El interventor de la Municipalidad de Asunción, Carlos Pereira, alertó hoy sobre una nueva medida en el marco del control interno: aquellos funcionarios que no registren su jornada laboral ni presenten constancia documental de sus actividades serán retenidos mediante un dictamen, lo que podría dejar pendientes sus pagos.
"Voy a instruir para que todos los funcionarios que no marcan y no presenten una evidencia de las funciones que realizan, firmada por el director, queden pendientes de pago mediante un dictamen", declaró Pereira en diálogo con "La Lupa".
La autoridad explicó que este proceso forma parte de la intervención iniciada en junio, dentro de una auditoría general al sistema administrativo del municipio. El objetivo es transparentar el uso de los recursos humanos y el funcionamiento real de la planta de 9.119 funcionarios activos.
Pereira ya había advertido que en Asunción existen tres regímenes horarios distintos —8 h, 5,5 h y flexibilizados—, además de cientos de directores y asesores que no están obligados a marcar asistencia.
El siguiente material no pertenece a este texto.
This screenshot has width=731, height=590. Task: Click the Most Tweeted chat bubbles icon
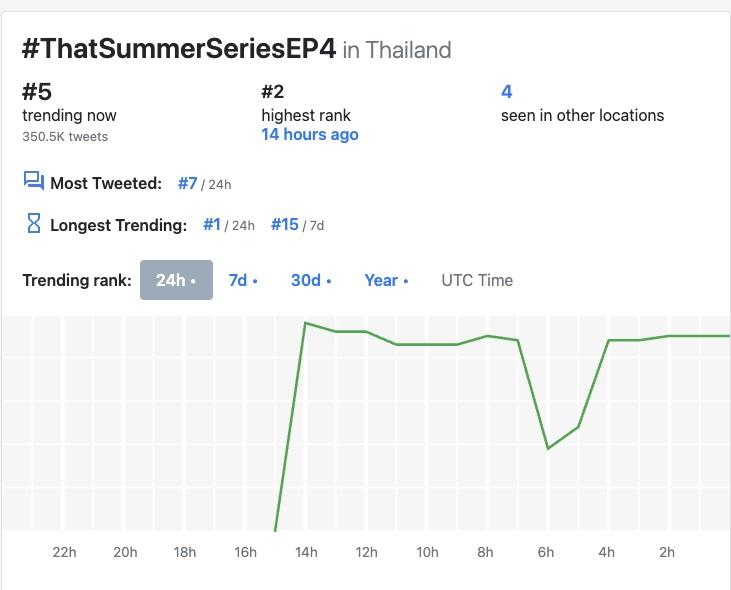tap(33, 181)
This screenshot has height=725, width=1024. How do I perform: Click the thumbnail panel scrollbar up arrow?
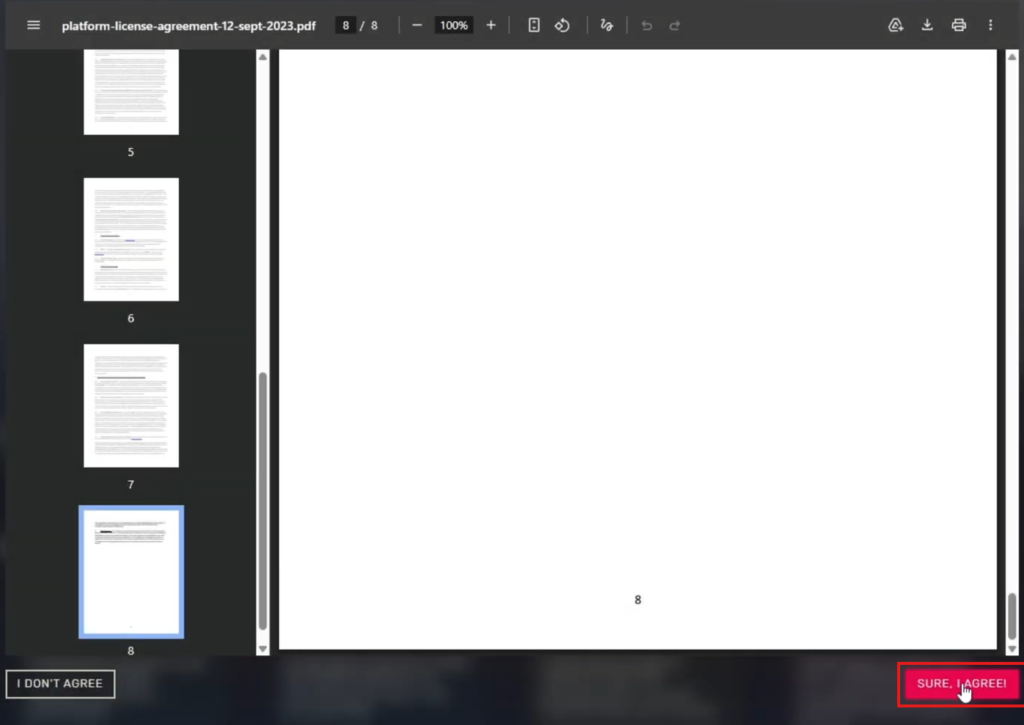coord(263,57)
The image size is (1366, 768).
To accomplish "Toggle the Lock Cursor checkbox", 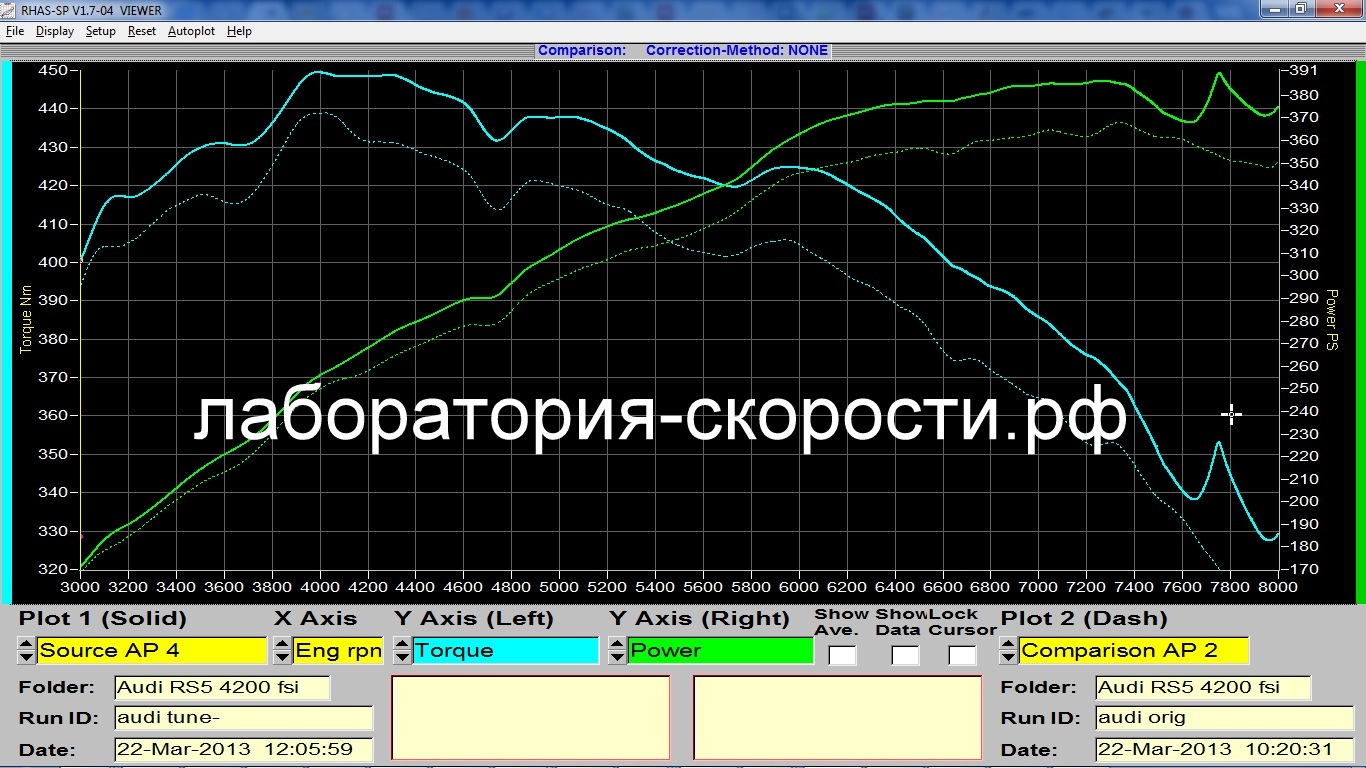I will point(962,655).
Además, denunció fallas técnicas en el sistema biométrico, que no está interconectado, lo que complica el seguimiento automatizado de los ingresos y salidas.
Asimismo, advirtió que apunta a corregir la "grasa administrativa" para mejorar la eficiencia municipal. En su análisis preliminar, indicó que la comuna podría operar con miles de funcionarios menos y reducir costos.
Anteriormente, Pereira informó que existen atrasos en pagos a jubilados y funcionarios, incluyendo vencimientos de bonos e intereses, lo que llevó al municipio a priorizar desembolsos a ciertos sectores. Ahora, con esta nueva instrucción, la Municipalidad busca garantizar que los pagos se otorguen solo a quienes acrediten su trabajo efectivo.